By Geoffrey Zimmerman
That concept struck me the other night while I was working on my new screenplay. I have adapted it from a novel that is about ½ to 1/3 done. I am currently on page 11 of that script, which totals 60 pages, so I know I need to add scenes. I had written into a fine scene where my protagonist is beginning to discover that she has powers; powers that she had wanted to have – and had practiced hard to gain – but now she is terrified. She realizes she can do it, and tells a friend. This is where I stopped writing, and decided to sit back and daydream. I said to myself, “You know what? This is just like flying – here’s how.

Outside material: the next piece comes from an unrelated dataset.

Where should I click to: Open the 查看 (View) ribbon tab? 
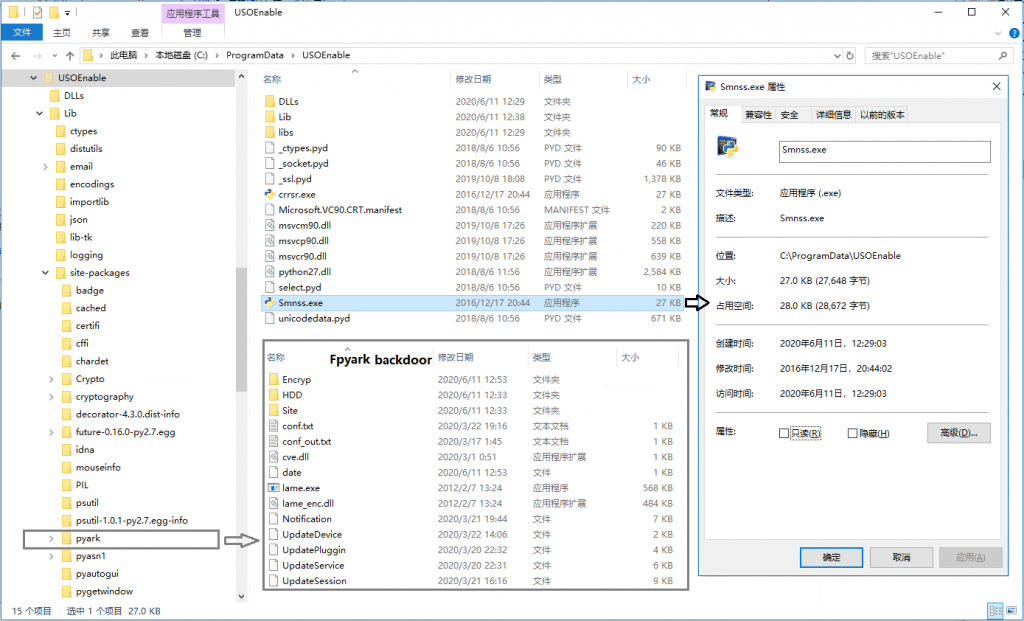[x=139, y=33]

In this script, I know my direction. I know MOST OF what will happen along the way – and I know where I want the story to end. When I fly, I have a direction – I BELIEVE I know what will happen (and try to prepare for anything that does happen) along the way – and I know where I want to finish – my destination airport.
While writing a screenplay, I am performing several functions at once. In present time, I am writingdescriptions, dialogue, deciding on transitions, and looking ahead to where I want to be with regard to plot.
While flying, I am controlling my heading, altitude, airspeed, groundspeed, and looking ahead for weather and traffic.
While writing a screenplay, what I am doing now is going to (hopefully) create a smooth transition to where I next want to be – where I want to be further along on my flight. I have to plan ahead.
In my current scene, where the protagonist is talking to her friend about her powers, I want the scene to end in less than two pages, into which I will set up for the opening for another scene, where I will introduce another character who has ties to the protagonist.
Now, in this screenplay, I have planned a romance, so I must let the reader (audience) know ahead of time that this is one of the things desired by my protagonist. Planning ahead. Thinking it through. I have tools I can use (skillfully I hope) to create the effect I desire.
When flying, as I near the airfield, I must know beforehand the direction I will be landing. I must know the landing pattern altitude, so I must reduce the throttle so I can descend smoothly, and be where I want to be at the right time and point in space.
In an airplane, I have the dashboard instruments that show me what is currently happening with the airplane and where I am. I have tools like the throttle, ailerons, rudder and elevator to make the plane do what I want it to do.
In my screenplay, I have cuts, dissolves, fades, flashbacks, internal monologue, sound, dialogue, my imagination and memory to make the story do what I want it to do.
Happy writing, and I’ll see you in the air.